- TASK MATERIAL:
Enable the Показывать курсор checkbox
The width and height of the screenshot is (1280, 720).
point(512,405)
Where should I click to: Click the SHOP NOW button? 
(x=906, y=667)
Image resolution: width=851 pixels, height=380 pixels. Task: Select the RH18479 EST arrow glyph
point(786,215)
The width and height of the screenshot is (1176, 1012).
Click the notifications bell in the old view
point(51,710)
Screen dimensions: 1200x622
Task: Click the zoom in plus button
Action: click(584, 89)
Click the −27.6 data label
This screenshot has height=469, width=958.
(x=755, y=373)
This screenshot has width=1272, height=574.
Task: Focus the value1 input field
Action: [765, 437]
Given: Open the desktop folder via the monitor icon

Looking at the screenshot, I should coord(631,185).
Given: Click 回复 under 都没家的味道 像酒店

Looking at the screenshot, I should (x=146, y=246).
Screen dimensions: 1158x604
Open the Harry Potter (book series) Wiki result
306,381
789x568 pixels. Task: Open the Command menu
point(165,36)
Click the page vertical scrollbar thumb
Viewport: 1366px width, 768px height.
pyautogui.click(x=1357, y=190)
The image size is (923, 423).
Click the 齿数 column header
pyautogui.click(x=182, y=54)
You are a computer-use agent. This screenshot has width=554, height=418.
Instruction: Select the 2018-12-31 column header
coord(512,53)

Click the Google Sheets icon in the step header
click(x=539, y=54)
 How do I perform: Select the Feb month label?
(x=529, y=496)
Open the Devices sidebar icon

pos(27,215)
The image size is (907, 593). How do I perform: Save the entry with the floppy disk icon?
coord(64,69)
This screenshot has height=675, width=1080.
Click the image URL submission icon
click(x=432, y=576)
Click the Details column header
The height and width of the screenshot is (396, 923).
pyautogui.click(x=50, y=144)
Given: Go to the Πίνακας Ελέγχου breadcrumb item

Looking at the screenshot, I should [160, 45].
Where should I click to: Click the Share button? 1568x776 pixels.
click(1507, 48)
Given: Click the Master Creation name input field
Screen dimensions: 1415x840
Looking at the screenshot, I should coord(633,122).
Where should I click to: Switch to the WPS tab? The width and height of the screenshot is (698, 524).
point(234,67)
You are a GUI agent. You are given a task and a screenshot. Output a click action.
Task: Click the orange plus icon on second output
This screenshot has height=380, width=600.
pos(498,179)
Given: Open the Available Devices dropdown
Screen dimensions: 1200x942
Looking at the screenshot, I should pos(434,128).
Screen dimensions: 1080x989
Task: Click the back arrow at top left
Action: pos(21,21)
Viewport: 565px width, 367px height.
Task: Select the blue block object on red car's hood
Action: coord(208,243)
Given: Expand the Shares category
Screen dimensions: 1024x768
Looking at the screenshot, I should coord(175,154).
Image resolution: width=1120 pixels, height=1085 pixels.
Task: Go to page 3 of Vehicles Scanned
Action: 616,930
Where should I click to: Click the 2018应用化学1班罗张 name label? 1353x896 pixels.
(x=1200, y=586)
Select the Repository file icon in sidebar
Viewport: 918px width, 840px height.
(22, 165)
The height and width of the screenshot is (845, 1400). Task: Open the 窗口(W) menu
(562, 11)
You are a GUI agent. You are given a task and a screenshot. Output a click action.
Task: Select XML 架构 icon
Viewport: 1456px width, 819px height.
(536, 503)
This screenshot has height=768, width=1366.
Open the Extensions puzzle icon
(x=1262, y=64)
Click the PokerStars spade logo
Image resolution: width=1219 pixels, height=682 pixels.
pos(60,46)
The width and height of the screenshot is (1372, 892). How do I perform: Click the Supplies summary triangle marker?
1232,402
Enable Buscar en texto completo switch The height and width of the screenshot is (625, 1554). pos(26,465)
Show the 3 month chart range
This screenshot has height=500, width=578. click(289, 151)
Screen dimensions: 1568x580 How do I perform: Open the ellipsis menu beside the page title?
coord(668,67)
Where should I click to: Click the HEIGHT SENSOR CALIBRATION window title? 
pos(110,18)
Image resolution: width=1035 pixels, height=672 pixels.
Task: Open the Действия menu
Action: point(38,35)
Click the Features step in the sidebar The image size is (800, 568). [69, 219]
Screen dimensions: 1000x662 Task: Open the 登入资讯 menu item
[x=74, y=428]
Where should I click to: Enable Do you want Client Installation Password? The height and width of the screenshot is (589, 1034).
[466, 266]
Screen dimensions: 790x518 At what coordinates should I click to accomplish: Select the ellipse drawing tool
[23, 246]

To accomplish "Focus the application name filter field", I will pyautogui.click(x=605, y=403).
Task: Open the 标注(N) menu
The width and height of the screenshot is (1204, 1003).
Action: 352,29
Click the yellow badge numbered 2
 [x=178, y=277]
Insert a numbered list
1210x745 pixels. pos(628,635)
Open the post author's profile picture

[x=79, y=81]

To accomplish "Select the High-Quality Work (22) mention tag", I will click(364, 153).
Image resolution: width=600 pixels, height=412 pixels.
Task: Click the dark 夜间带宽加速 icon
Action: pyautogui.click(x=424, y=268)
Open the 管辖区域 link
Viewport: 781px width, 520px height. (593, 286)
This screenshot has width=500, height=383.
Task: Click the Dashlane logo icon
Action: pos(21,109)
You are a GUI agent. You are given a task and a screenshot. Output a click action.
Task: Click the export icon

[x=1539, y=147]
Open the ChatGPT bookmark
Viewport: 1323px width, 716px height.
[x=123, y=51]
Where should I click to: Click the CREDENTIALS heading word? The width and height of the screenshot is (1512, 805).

- TASK: Could you retype every line of the data exactly?

- WRITTEN SOLUTION:
Enable the Показывать курсор checkbox
The width and height of the screenshot is (1280, 720).
point(512,405)
Where should I click to: Click the SHOP NOW button? 
(x=906, y=667)
Image resolution: width=851 pixels, height=380 pixels. Task: Select the RH18479 EST arrow glyph
point(786,215)
The width and height of the screenshot is (1176, 1012).
Click the notifications bell in the old view
point(51,710)
Screen dimensions: 1200x622
Task: Click the zoom in plus button
Action: click(584, 89)
Click the −27.6 data label
This screenshot has height=469, width=958.
(x=755, y=373)
This screenshot has width=1272, height=574.
Task: Focus the value1 input field
Action: [765, 437]
Given: Open the desktop folder via the monitor icon

Looking at the screenshot, I should coord(631,185).
Given: Click 回复 under 都没家的味道 像酒店

Looking at the screenshot, I should (x=146, y=246).
Screen dimensions: 1158x604
Open the Harry Potter (book series) Wiki result
306,381
789x568 pixels. Task: Open the Command menu
point(165,36)
Click the page vertical scrollbar thumb
Viewport: 1366px width, 768px height.
pyautogui.click(x=1357, y=190)
The image size is (923, 423).
Click the 齿数 column header
pyautogui.click(x=182, y=54)
You are a computer-use agent. This screenshot has width=554, height=418.
Instruction: Select the 2018-12-31 column header
coord(512,53)

Click the Google Sheets icon in the step header
click(x=539, y=54)
 How do I perform: Select the Feb month label?
(x=529, y=496)
Open the Devices sidebar icon

pos(27,215)
The image size is (907, 593). How do I perform: Save the entry with the floppy disk icon?
coord(64,69)
This screenshot has height=675, width=1080.
Click the image URL submission icon
click(x=432, y=576)
Click the Details column header
The height and width of the screenshot is (396, 923).
pyautogui.click(x=50, y=144)
Given: Go to the Πίνακας Ελέγχου breadcrumb item

Looking at the screenshot, I should [160, 45].
Where should I click to: Click the Share button? 1568x776 pixels.
click(1507, 48)
Given: Click the Master Creation name input field
Screen dimensions: 1415x840
Looking at the screenshot, I should coord(633,122).
Where should I click to: Switch to the WPS tab? The width and height of the screenshot is (698, 524).
point(234,67)
You are a GUI agent. You are given a task and a screenshot. Output a click action.
Task: Click the orange plus icon on second output
This screenshot has height=380, width=600.
pos(498,179)
Given: Open the Available Devices dropdown
Screen dimensions: 1200x942
Looking at the screenshot, I should pos(434,128).
Screen dimensions: 1080x989
Task: Click the back arrow at top left
Action: pos(21,21)
Viewport: 565px width, 367px height.
Task: Select the blue block object on red car's hood
Action: coord(208,243)
Given: Expand the Shares category
Screen dimensions: 1024x768
Looking at the screenshot, I should coord(175,154).
Image resolution: width=1120 pixels, height=1085 pixels.
Task: Go to page 3 of Vehicles Scanned
Action: 616,930
Where should I click to: Click the 2018应用化学1班罗张 name label? 1353x896 pixels.
(x=1200, y=586)
Select the Repository file icon in sidebar
Viewport: 918px width, 840px height.
(22, 165)
The height and width of the screenshot is (845, 1400). Task: Open the 窗口(W) menu
(562, 11)
You are a GUI agent. You are given a task and a screenshot. Output a click action.
Task: Select XML 架构 icon
Viewport: 1456px width, 819px height.
(536, 503)
This screenshot has height=768, width=1366.
Open the Extensions puzzle icon
(x=1262, y=64)
Click the PokerStars spade logo
Image resolution: width=1219 pixels, height=682 pixels.
pos(60,46)
The width and height of the screenshot is (1372, 892). How do I perform: Click the Supplies summary triangle marker?
1232,402
Enable Buscar en texto completo switch The height and width of the screenshot is (625, 1554). pos(26,465)
Show the 3 month chart range
This screenshot has height=500, width=578. click(289, 151)
Screen dimensions: 1568x580 How do I perform: Open the ellipsis menu beside the page title?
coord(668,67)
Where should I click to: Click the HEIGHT SENSOR CALIBRATION window title? 
pos(110,18)
Image resolution: width=1035 pixels, height=672 pixels.
Task: Open the Действия menu
Action: point(38,35)
Click the Features step in the sidebar The image size is (800, 568). [69, 219]
Screen dimensions: 1000x662 Task: Open the 登入资讯 menu item
[x=74, y=428]
Where should I click to: Enable Do you want Client Installation Password? The height and width of the screenshot is (589, 1034).
[466, 266]
Screen dimensions: 790x518 At what coordinates should I click to accomplish: Select the ellipse drawing tool
[23, 246]

To accomplish "Focus the application name filter field", I will pyautogui.click(x=605, y=403).
Task: Open the 标注(N) menu
The width and height of the screenshot is (1204, 1003).
Action: 352,29
Click the yellow badge numbered 2
 [x=178, y=277]
Insert a numbered list
1210x745 pixels. pos(628,635)
Open the post author's profile picture

[x=79, y=81]

To accomplish "Select the High-Quality Work (22) mention tag", I will click(364, 153).
Image resolution: width=600 pixels, height=412 pixels.
Task: Click the dark 夜间带宽加速 icon
Action: pyautogui.click(x=424, y=268)
Open the 管辖区域 link
Viewport: 781px width, 520px height. (593, 286)
This screenshot has width=500, height=383.
Task: Click the Dashlane logo icon
Action: pos(21,109)
You are a GUI agent. You are given a task and a screenshot. Output a click action.
Task: Click the export icon

[x=1539, y=147]
Open the ChatGPT bookmark
Viewport: 1323px width, 716px height.
[x=123, y=51]
Where should I click to: Click the CREDENTIALS heading word? The width and height of the screenshot is (1512, 805).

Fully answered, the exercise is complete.